What the exercise asks:
Rewrite all the records, replacing every "How do I perform" with "How can I carry out" and changing nothing else. Leave the pictures out.

--- start of Input for this task ---

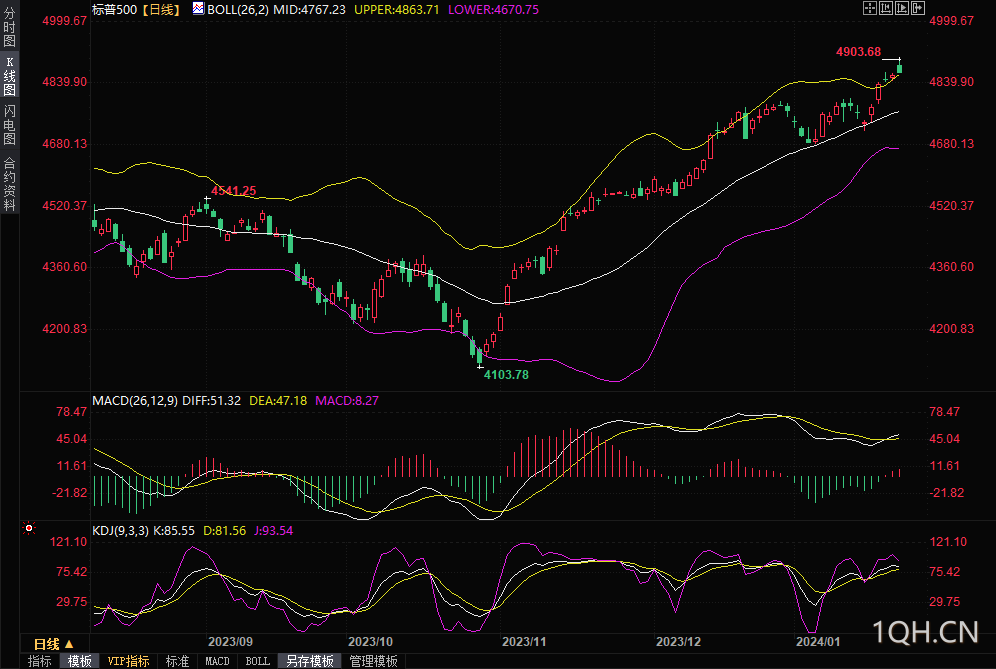Click the red sun marker beside KDJ panel
The width and height of the screenshot is (996, 669).
[29, 527]
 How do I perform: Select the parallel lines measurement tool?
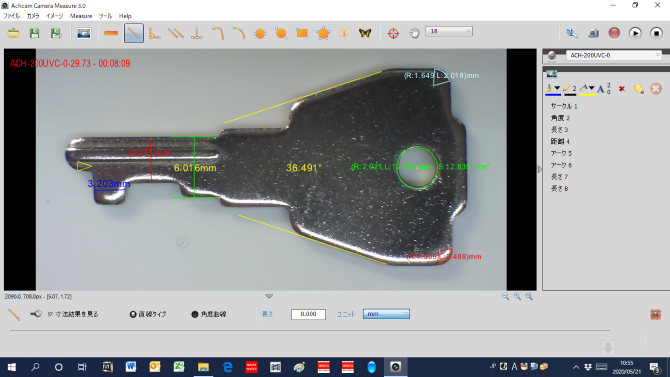pyautogui.click(x=176, y=33)
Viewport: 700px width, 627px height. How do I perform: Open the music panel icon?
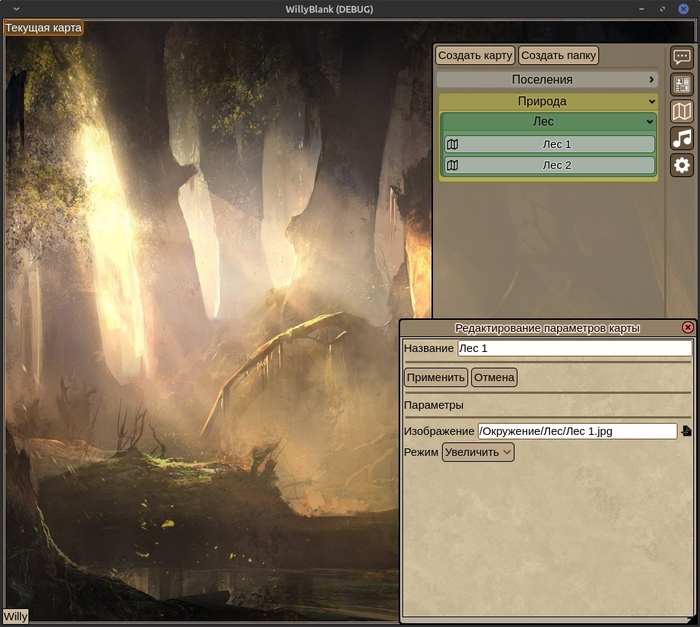[x=682, y=138]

--- end of Input for this task ---

Task response:
Click the red sun marker beside KDJ panel
The width and height of the screenshot is (996, 669).
[29, 527]
 How can I carry out: Select the parallel lines measurement tool?
pyautogui.click(x=176, y=33)
Viewport: 700px width, 627px height. How can I carry out: Open the music panel icon?
[x=682, y=138]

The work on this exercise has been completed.